Jake took a deep breath. “Can you go with me to the dinner? Just dinner, and that’s all. After that, we don’t need to see each other again. I need you, Evie, and I promise I won’t ask anything else of you again.”

She bit back the emotions roiling in her. Of course he needed her. It seemed that he always needed her, to be there to comfort him, reassure him. “Now who’s being needy?”

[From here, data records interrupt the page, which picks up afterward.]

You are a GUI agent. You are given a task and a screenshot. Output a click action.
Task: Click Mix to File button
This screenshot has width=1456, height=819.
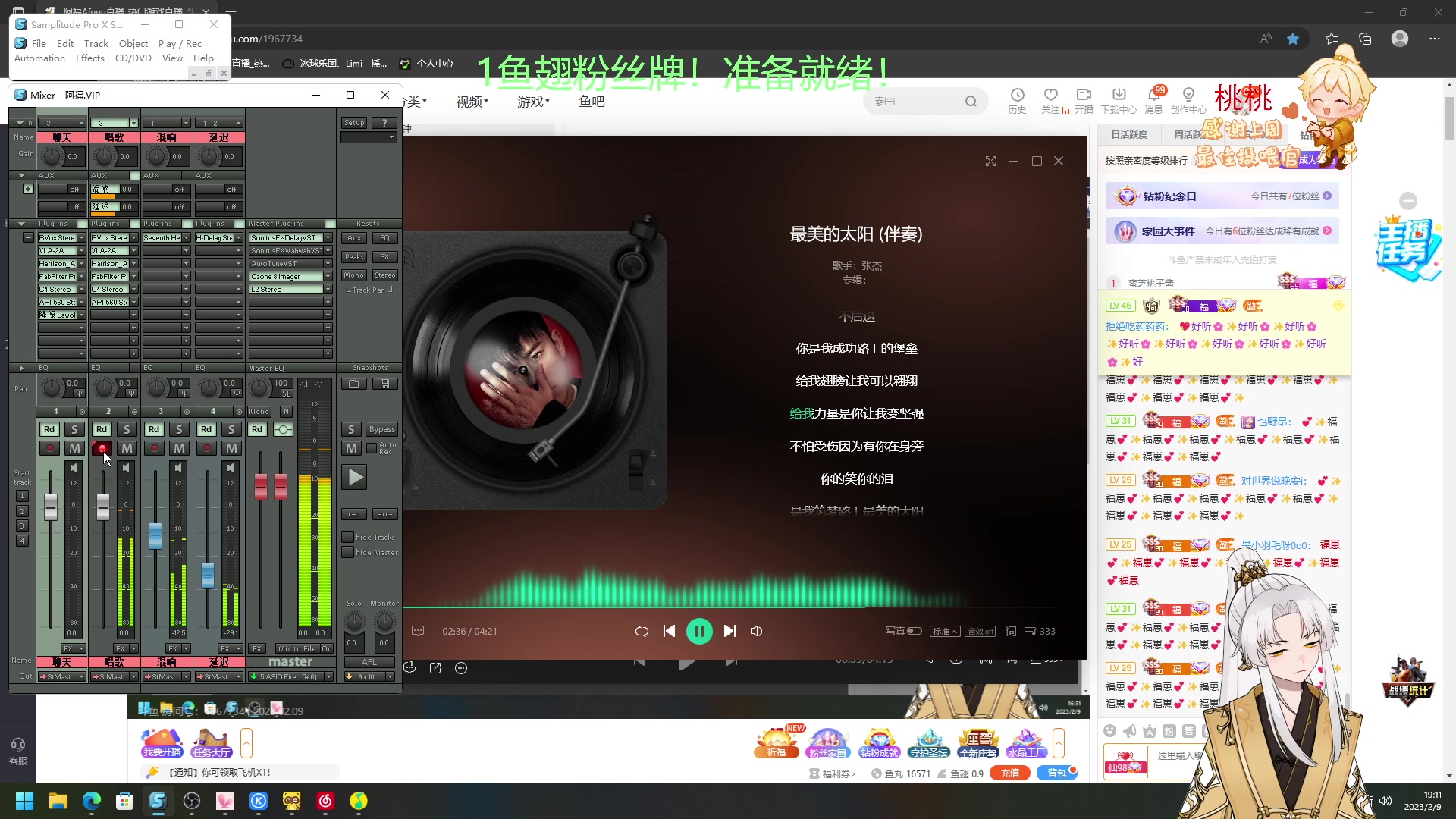tap(297, 648)
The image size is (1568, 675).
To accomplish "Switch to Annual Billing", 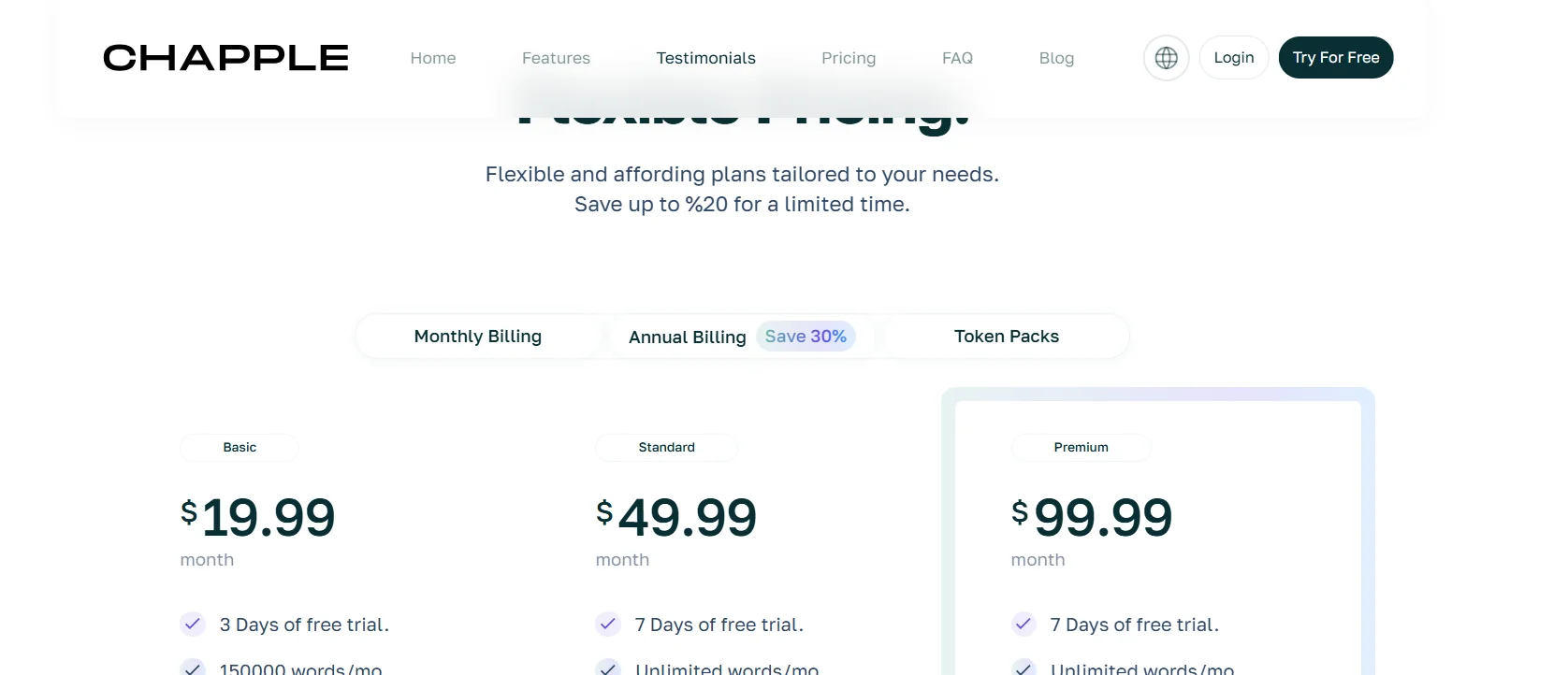I will 687,338.
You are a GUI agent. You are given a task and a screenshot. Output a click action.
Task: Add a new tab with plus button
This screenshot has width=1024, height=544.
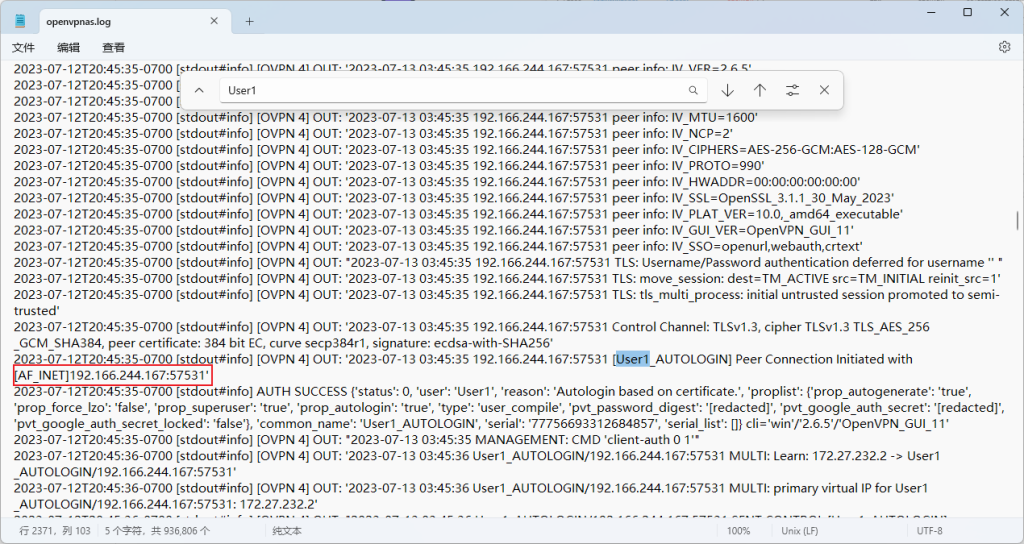click(x=250, y=21)
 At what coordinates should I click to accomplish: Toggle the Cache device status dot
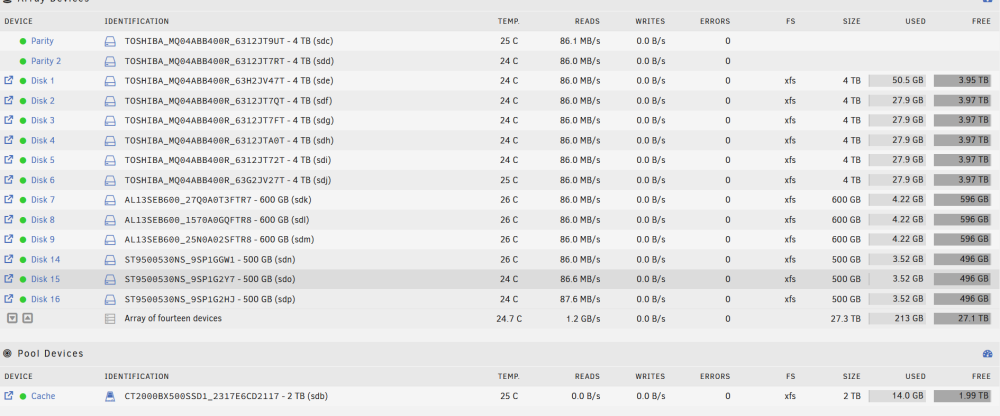coord(23,396)
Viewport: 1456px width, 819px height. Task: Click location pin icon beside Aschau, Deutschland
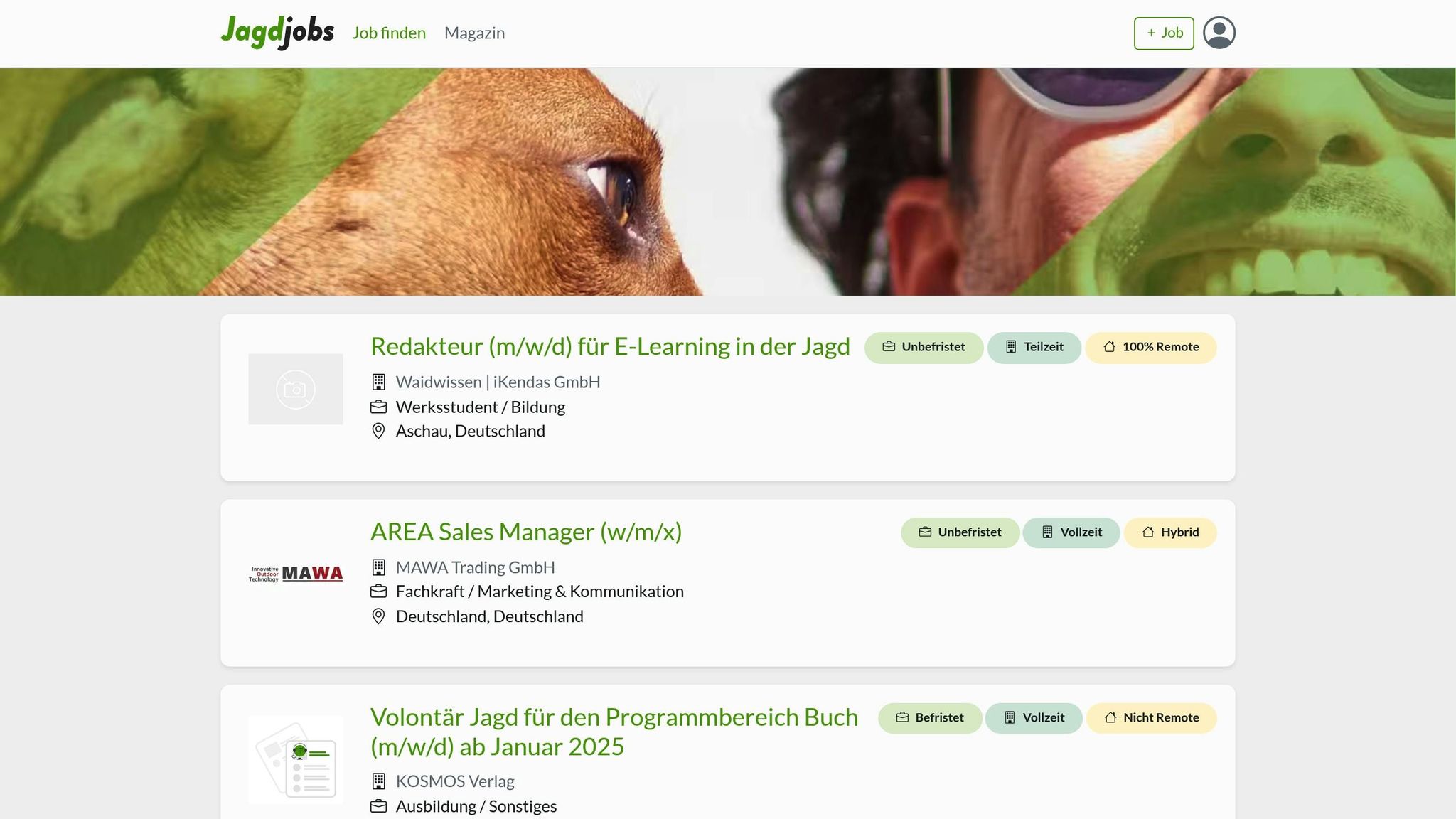point(378,431)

“Yeah, I know.” He swallowed. “I was just angry. It wasn’t needy to ask things of me. I am—I was your boyfriend. I should have been better.”

Evie didn’t hear the word sorry but continued to listen.

“Before we dated, we were friends, though. Before… everything, that’s what we were. Even though we can’t ever go back, can you do me this favor, just one last time? As a friend?”

First-year Jake came to mind. He’d dropped his mask around her; he wasn’t popular Jake or privileged Jake; he’d struggled to live up to his family’s expectations. Once upon a time, he’d allowed himself to be vulnerable with her. Once upon a time, her heart was moved by the dichotomy of how he presented himself to the world and to others. And try as she might, as all these past emotions surged through her, she felt herself sway. Not because she still liked him romantically. Evie supposed it was first-year Evie who had found someone outside her family who unquestionably relied on her; she was used to this role.

“I need to think,” she whispered.

Emotions rippled across Jake’s face, but the one that won out was relief. He leaned back and smiled meekly. “Yes, sure thing. I promise, after this, you won’t have to see me again.”